▸ **Text excerpt**:

****************

Honey. 2015. I just looked up from my work and caught her gazing at me. ❤ Of course I dropped everything and gave my attention wholly to this sweet thing!
Five days since I’ve seen Honey, yet I see her a thousand times a day.
My grief is beginning its metamorphesus. I am crying less often, though my cheeks still feel constantly wet. My eyes still worn and depleted.
In place of the shellshocked random tearful outbursts that plagued me, however, I now have a little more control but I wear this dark, wet, heavy blanket around my body that acts as a constant drain. Its weight compresses on my lungs to such a degree that each breath is painfully shallow yet deep and each exhalation sends all of my core muscles into spasm at the effort and expectation of yet another belaboured breath to start the weary cycle over again.
And while I don’t delight in donning this dreadfully suffocating garb every morning upon rising, I am finally beginning to see that my joy never was really stolen from me. The joy is in the wearing of the blanket! Yes, that dreadfully heavy, suffocating, saturated, black blanket.
The joy simply caresses me from the blanket’s fibers, enveloping me in love, reminding me of the happiness that my Honey brought me and of the perfect love that the two of us shared.
Only in this kind of pain and deep mourning can one ever come to realize the depth of love that they had once known and shared in life.
Yet another one of those double-edged swards.
I sat down in my chair with laptop in hand. I instinctively looked down to my right where Honey always lay when I worked in this spot. I saw the plush pillow I had laid down beside her dog bed to give her a head rest, as her long length often meant part of her body was on the floor.
The sight of that pillow struck joy within me. I was the last place she had laid her head to rest before we went to the vet.
I snapped up the pillow, brought it to my chest as though it had her life force still in it, and hugged it and cried in it. It was the most wonderful refuge for my grief. I just held it and I knew I was sharing it with her. She was there with me.

****************

[Stored items]
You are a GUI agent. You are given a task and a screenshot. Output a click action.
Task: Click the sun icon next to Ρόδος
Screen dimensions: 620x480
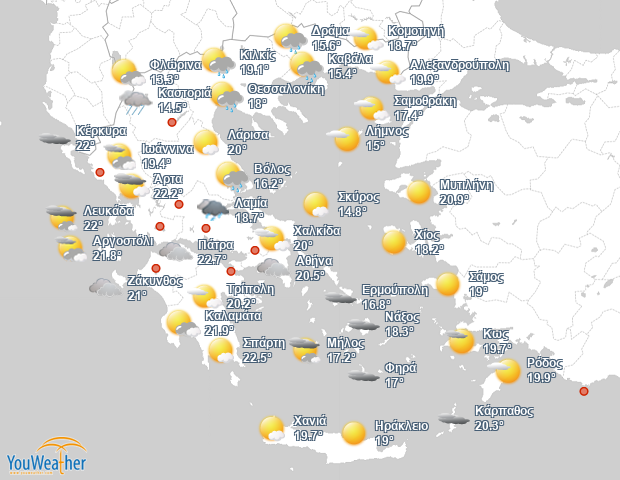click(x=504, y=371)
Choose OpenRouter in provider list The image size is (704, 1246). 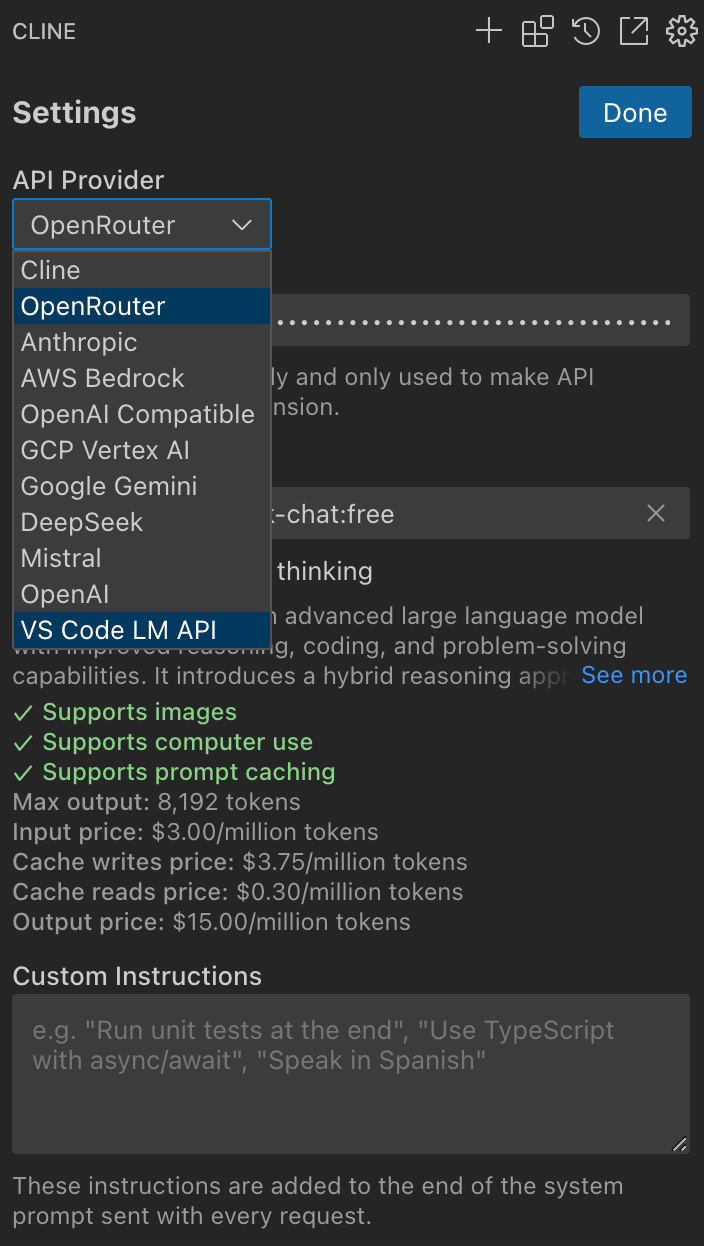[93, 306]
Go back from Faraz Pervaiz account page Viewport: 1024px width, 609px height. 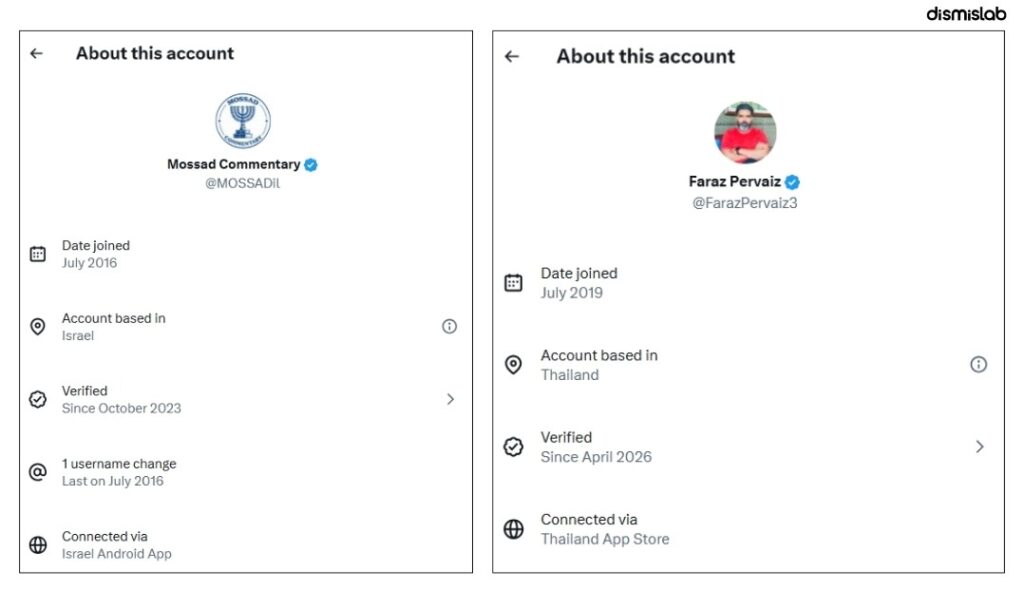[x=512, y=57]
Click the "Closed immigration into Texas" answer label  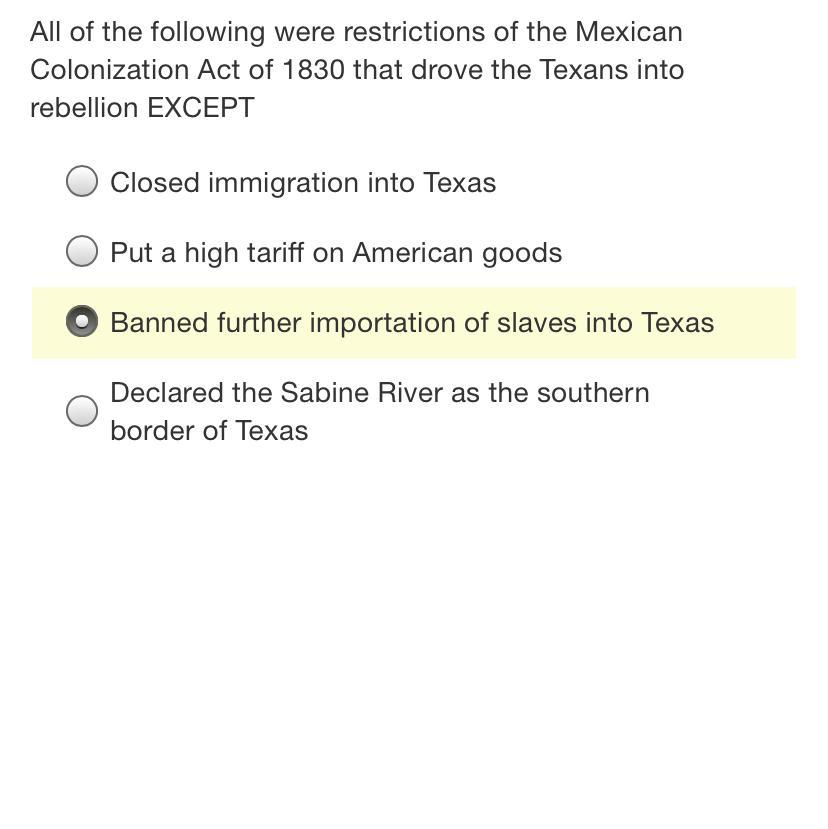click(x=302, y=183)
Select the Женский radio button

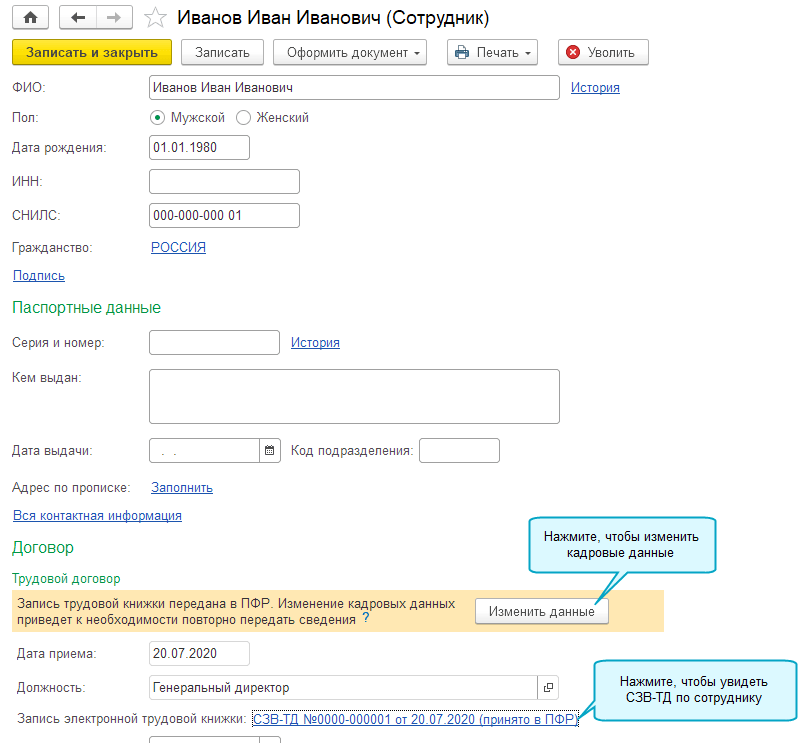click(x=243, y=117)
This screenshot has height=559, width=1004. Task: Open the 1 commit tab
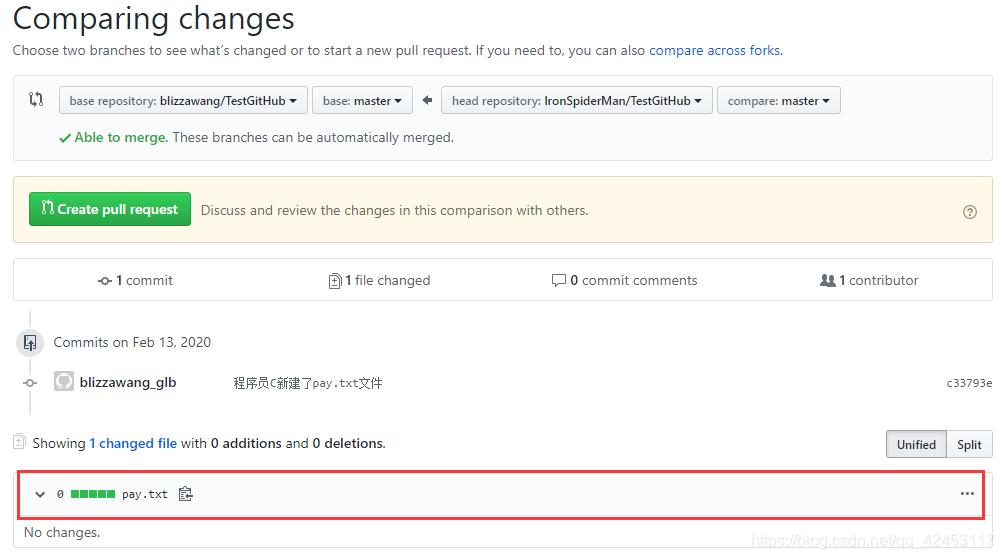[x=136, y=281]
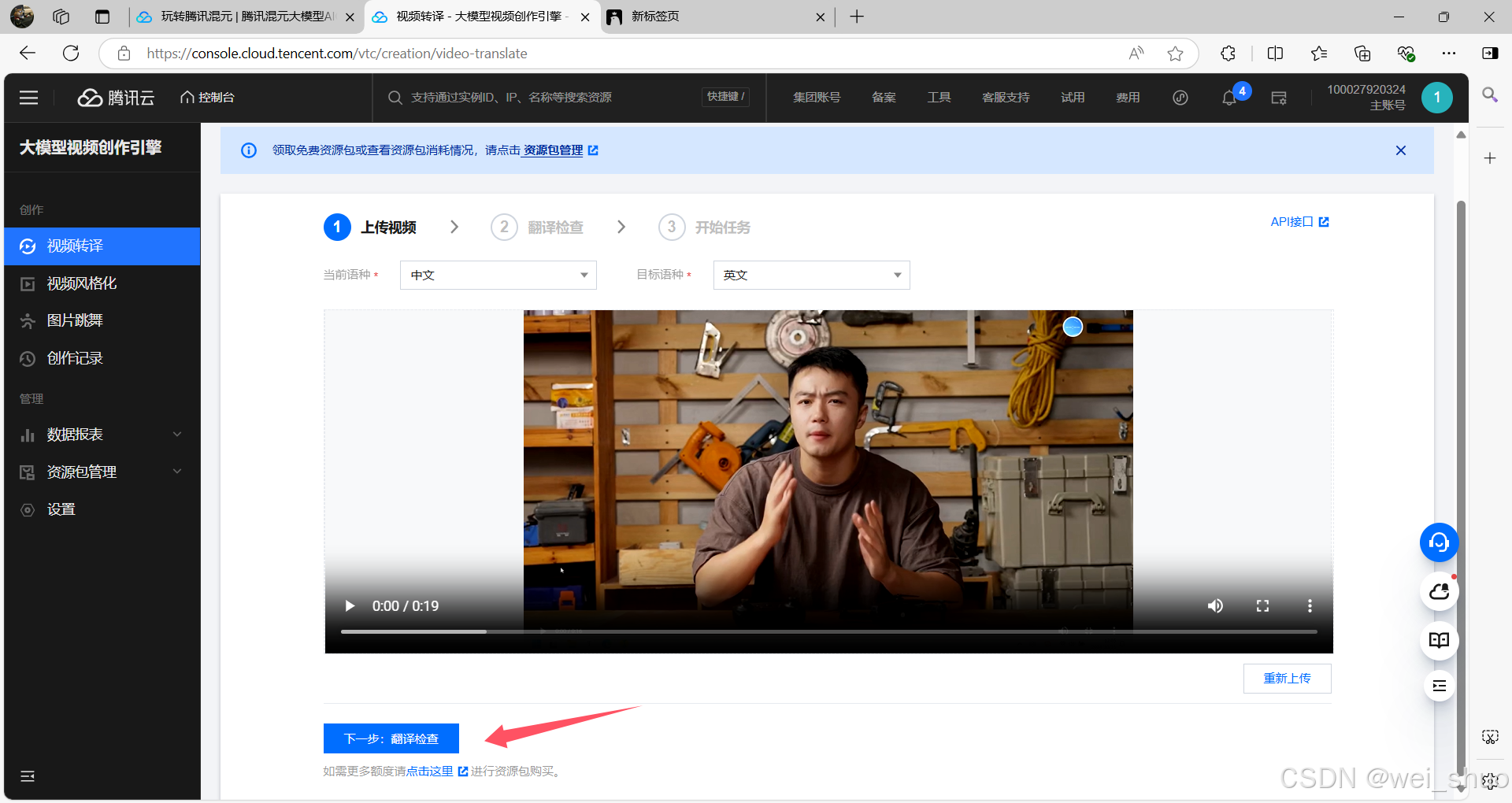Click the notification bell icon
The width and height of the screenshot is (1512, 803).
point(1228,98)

****************

▸ **What to work on**:
A - In the post about Honey, how many days have passed since the writer last saw Honey?
B - List the three adjectives that describe the blanket in the sentence of the post about Honey that begins "In place of the shellshocked."
C - Output the part of the post about Honey that opens with the words containing "I sat down in" and closes with "on the floor.".
This material has no connection to the post about Honey.

▸ **Answers to each task**:
A - Five days.

B - dark, wet, heavy

C -
I sat down in my chair with laptop in hand. I instinctively looked down to my right where Honey always lay when I worked in this spot. I saw the plush pillow I had laid down beside her dog bed to give her a head rest, as her long length often meant part of her body was on the floor.